We are constantly adding more language support for eBPF instrumentation and are aiming to cover the most popular programming languages soon.
Btw, not sure that sampling is really the solution to combat overhead, after all you probably do want that data. Trying to fix production issue when the data you need is missing due to sampling is not fun
What's the limit on language support? Is it theoretically possible to support any language/runtime? Or does it come down to the protocol (HTTP, gRPC, etc) being used by the communicating processes?
We already solved compiled languages (Go, C, Rust) and JIT languages (Java, C#). Interpreted languages (Python, JS) are the only ones left, hopefully we will solve these as well soon. The big challenge is supporting all the different runtimes, once that is solved implementing support for different protocols / open-source libraries is not as complicated.
FWIW it's theoretically possible to support any language/runtime, but since eBPF is operating at the level it's at, there's no magic abstraction layer to plug into. Every runtime and/or protocol involves different segments of memory and certain bytes meaning certain things. It's all in service towards having no additional requirements for an end-user to install, but once you're in eBPF world everything is runtime-and-protocol-and-library-specific.
Thanks for the valuable feedback!
We used a constant throughout of 10,000 rps. The exact testing setup can be found under “how we tested”.
I think the example you gave for the lock used by Prometheus library is a great example why generation of traces/metrics is a great fit for offloading to different process (an agent).
Patchyderm looks very interesting however I am not sure how you can generate distributed traces based on metrics, how do you fill in the missing context propagation?
Our way to deal with eBPF root requirements is to be transparent as possible.

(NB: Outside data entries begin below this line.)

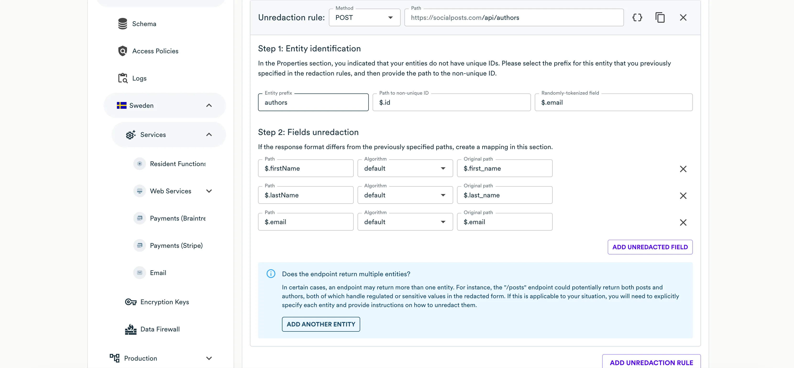The width and height of the screenshot is (794, 368).
Task: Click the Access Policies shield icon
Action: [x=123, y=51]
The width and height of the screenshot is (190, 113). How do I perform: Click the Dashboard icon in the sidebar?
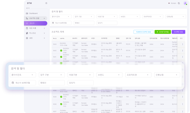27,13
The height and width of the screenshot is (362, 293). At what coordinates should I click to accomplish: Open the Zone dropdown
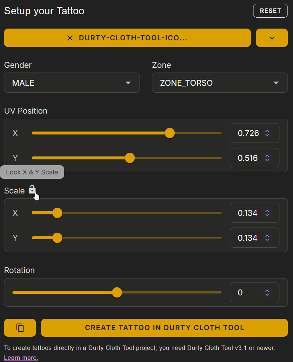(220, 83)
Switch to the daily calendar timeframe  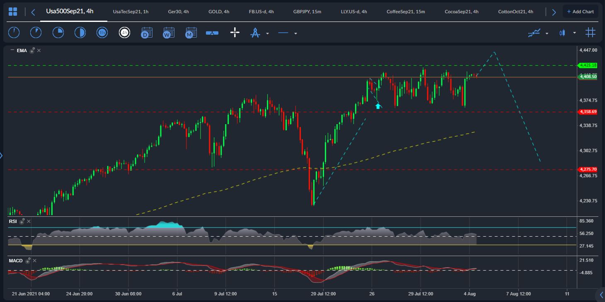(x=147, y=33)

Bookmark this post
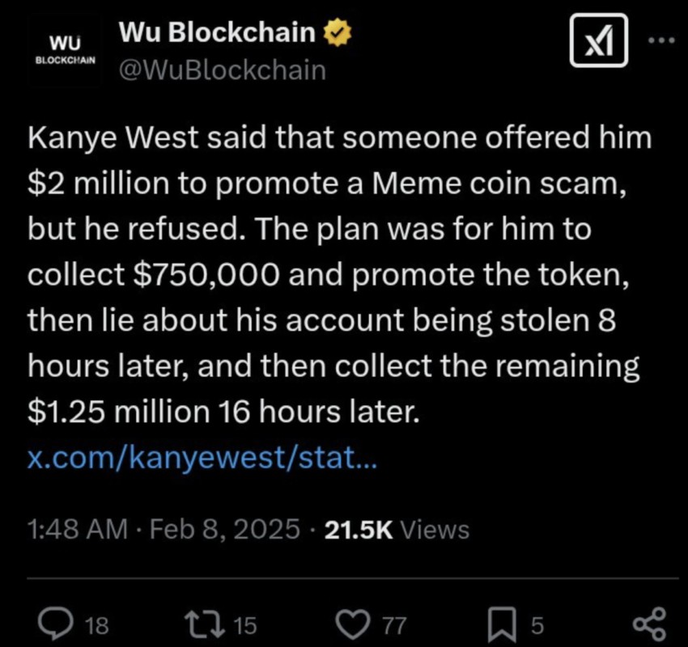(502, 624)
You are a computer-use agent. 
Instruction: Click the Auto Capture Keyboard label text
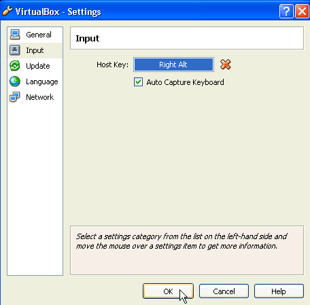click(x=185, y=82)
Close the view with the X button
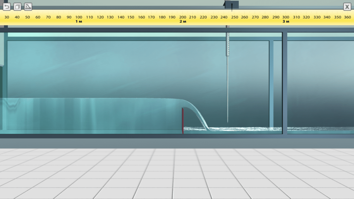Image resolution: width=354 pixels, height=199 pixels. (x=347, y=7)

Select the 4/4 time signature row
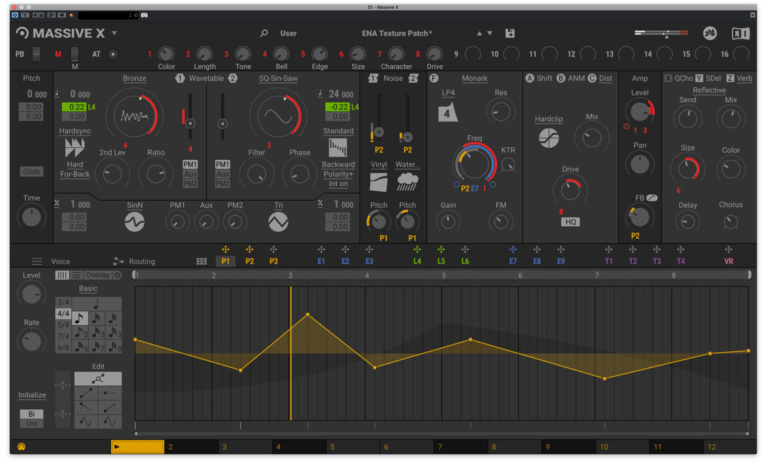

This is why we donated the code to the CNCF and developing as part of the OpenTelemetry community. We hope that being open will make users trust us. You can see the relevant code here: https://github.com/open-telemetry/opentelemetry-go-instrumen...
> I am not sure how you can generate distributed traces based on metrics
Every log line gets an x-request-id field, and then when you combine the logs from the various components, you can see the propagation throughout our system. The request ID is a UUIDv4 but the mandatory 4 nibble in the UUIDv4 gets replaced with a digit that represents where the request came from; background task, web UI, CLI, etc. I didn't take the approach of creating a separate span ID to show sub-requests. Since you have all the logs, this extra piece of information isn't super necessary though my coworkers have asked for it a few times because every other system has it.
Since metrics are also log lines, they get the request-id, so you can do really neat things like "show me when this particular download stalled" or "show me how much bandwidth we're using from the upstream S3 server". The aggregations can take place after the fact, since you have all the raw data in the logs.
If we were running this such that we tailed the logs and sent things to Jaeger/Prometheus, a lot of this data would have to go away for cardinality reasons. But squirreling the logs away safely, and then doing analysis after the fact when a problem is suspected ends up being pretty workable. (We still do have a Prometheus exporter not based on the logs, for customers that do want alerts. For log storage, we bundle Loki.)
- Accurate distributed traces with eBPF, including context propagation. Without going into other tools, I highly recommend trying to generate distributed traces using any other eBPF solution and observing the results firsthand.
- We are agent-only. Our data is produced in OpenTelemetry format, allowing you to integrate it seamlessly with your existing observability system.
I hope this clarifies the differences.